I had the same thought when I did the KT, primarily because of being told of the views at the southern end. They are nice, but none of them timed-out with my needing a campsite at that hour. The lowest 6 miles were all Tornado'd up, with plenty of re-routes and I made a final decision to make a short road walk to the truck after reroute-frustration. That was the plan at least - what resulted was more confusion in the woods in and around Deam Lake. It turns out the very minor roads shown on the trail map do not correlate with the reality on the ground, and to make matters worse what roads do exist often go by two or more names. I asked some locals (who turned out not to have the slightest idea where area roads led), and some campers within Deam (who were all horseback riders and not much help). Supposedly that south end is cleaned up now.

That said, the North-to-South hike was enjoyable.
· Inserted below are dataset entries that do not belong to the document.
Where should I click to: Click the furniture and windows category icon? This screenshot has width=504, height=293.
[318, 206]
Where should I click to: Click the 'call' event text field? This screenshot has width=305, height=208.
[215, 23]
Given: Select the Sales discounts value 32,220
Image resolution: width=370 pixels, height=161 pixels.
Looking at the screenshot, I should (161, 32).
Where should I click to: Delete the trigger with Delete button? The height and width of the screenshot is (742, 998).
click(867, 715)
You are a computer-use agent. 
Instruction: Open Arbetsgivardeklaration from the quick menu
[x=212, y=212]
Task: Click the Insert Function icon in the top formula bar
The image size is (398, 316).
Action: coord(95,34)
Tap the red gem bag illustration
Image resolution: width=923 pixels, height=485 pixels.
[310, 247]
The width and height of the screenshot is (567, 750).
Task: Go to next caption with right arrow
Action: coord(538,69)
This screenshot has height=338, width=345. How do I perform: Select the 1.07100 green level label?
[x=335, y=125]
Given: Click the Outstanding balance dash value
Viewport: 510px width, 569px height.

In general, it did appear to get more 'grand' as the trail went south (though the trail around Elk Lake at the mid-section was superb). That may be because the first couple miles at the north end flew by so fast and the forest and trail were so serene, and the accumulating exhaustion only made the southern end 'seem' alot more severe.

The campground and lake at the north end are really nice. The area around Deam Lake is not geared for backpackers, but more so for horseback riders and RV campers. If you went South-to-North, you could really target a good ridge for the first night's camp and get those great views, and still have plenty of good trail ahead of you. Plus the better campground at the North to finish in. Going south it either seemed you had to stop with far too much daytime left, or push really hard one day (or both) to manage hitting one of the vista campsites.

If I go again I'll go South-North.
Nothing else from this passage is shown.